EXERCISE PROMPT:
Beneath this instruction is a block of data; output from it exactly the lines that run from the one containing "546x516 pixels." through the one containing "Image resolution: width=851", inclusive.

══ PROVIDED DATA ══

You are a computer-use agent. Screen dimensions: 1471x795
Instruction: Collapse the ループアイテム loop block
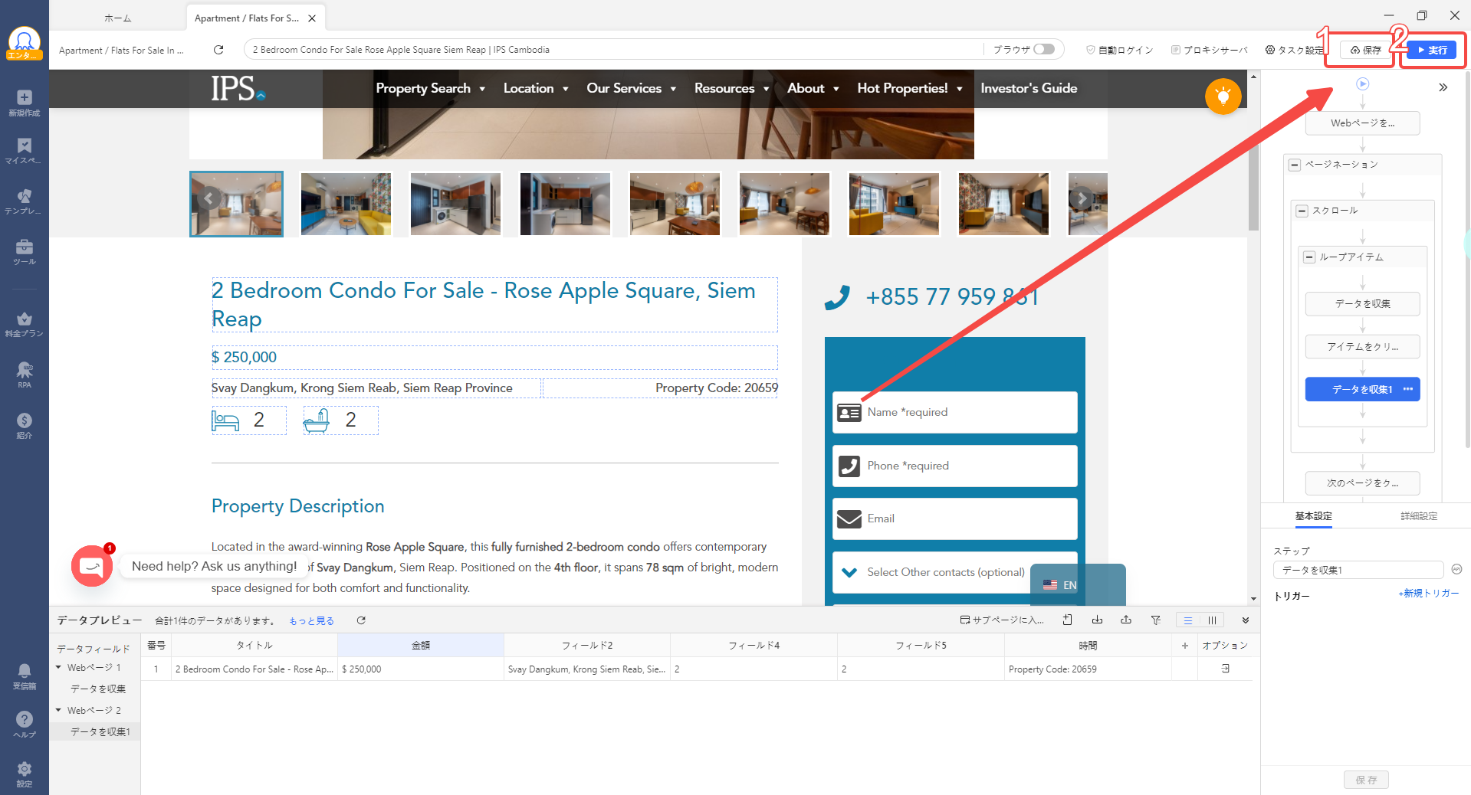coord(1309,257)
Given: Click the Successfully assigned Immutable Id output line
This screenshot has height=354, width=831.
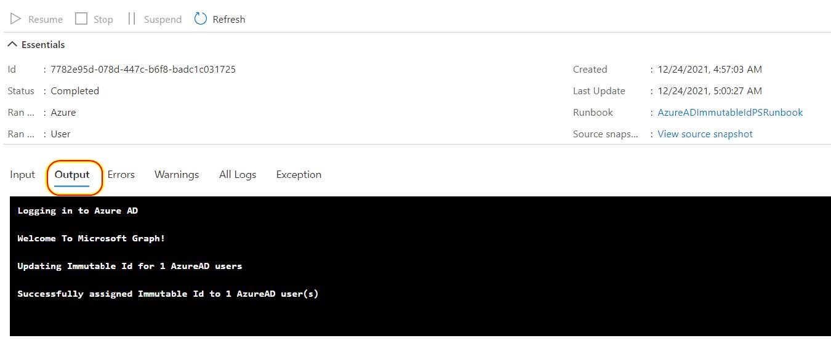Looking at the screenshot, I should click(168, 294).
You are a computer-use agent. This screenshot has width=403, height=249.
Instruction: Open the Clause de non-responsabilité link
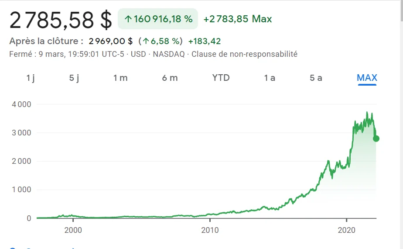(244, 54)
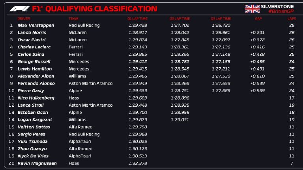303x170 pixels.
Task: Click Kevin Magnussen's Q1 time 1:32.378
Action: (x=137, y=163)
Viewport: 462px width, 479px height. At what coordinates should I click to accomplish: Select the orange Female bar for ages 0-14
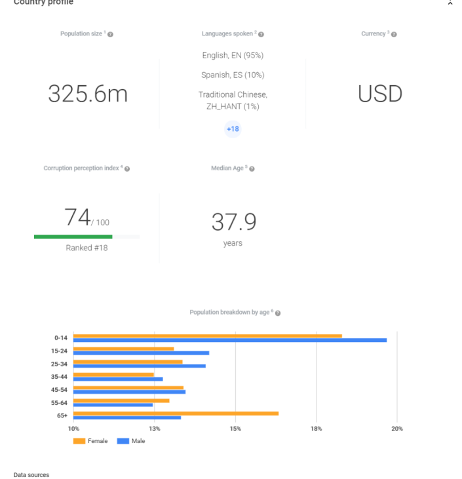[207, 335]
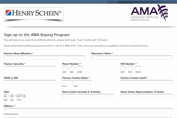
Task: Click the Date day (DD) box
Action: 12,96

═══
══ PROVIDED DATA ══

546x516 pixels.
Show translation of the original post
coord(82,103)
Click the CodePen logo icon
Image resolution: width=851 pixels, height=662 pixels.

═══
══ PROVIDED DATA ══

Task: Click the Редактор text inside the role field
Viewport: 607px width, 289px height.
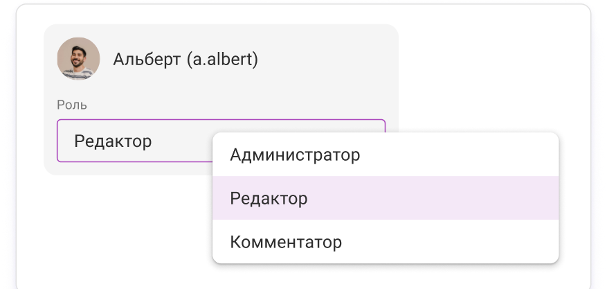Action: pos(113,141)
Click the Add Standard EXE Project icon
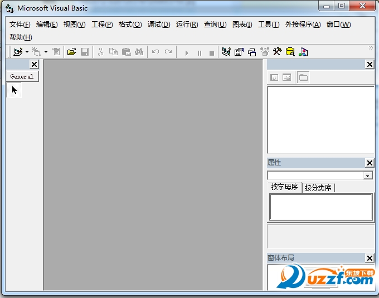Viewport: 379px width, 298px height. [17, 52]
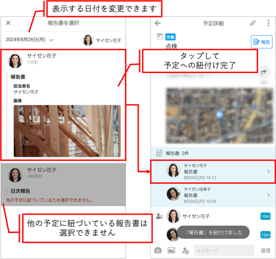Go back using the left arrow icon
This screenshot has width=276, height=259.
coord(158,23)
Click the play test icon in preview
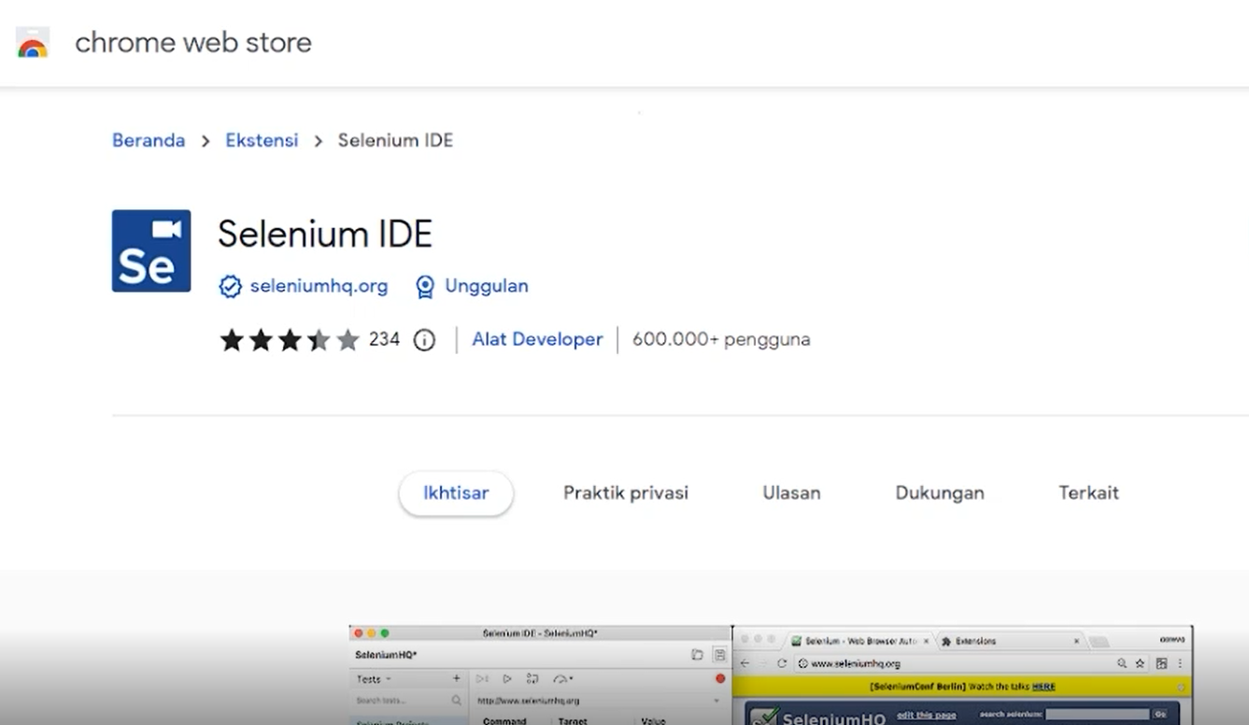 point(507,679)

═══

YOUR RESPONSE:
546x516 pixels.
Show translation of the original post
coord(82,103)
Click the CodePen logo icon
Image resolution: width=851 pixels, height=662 pixels.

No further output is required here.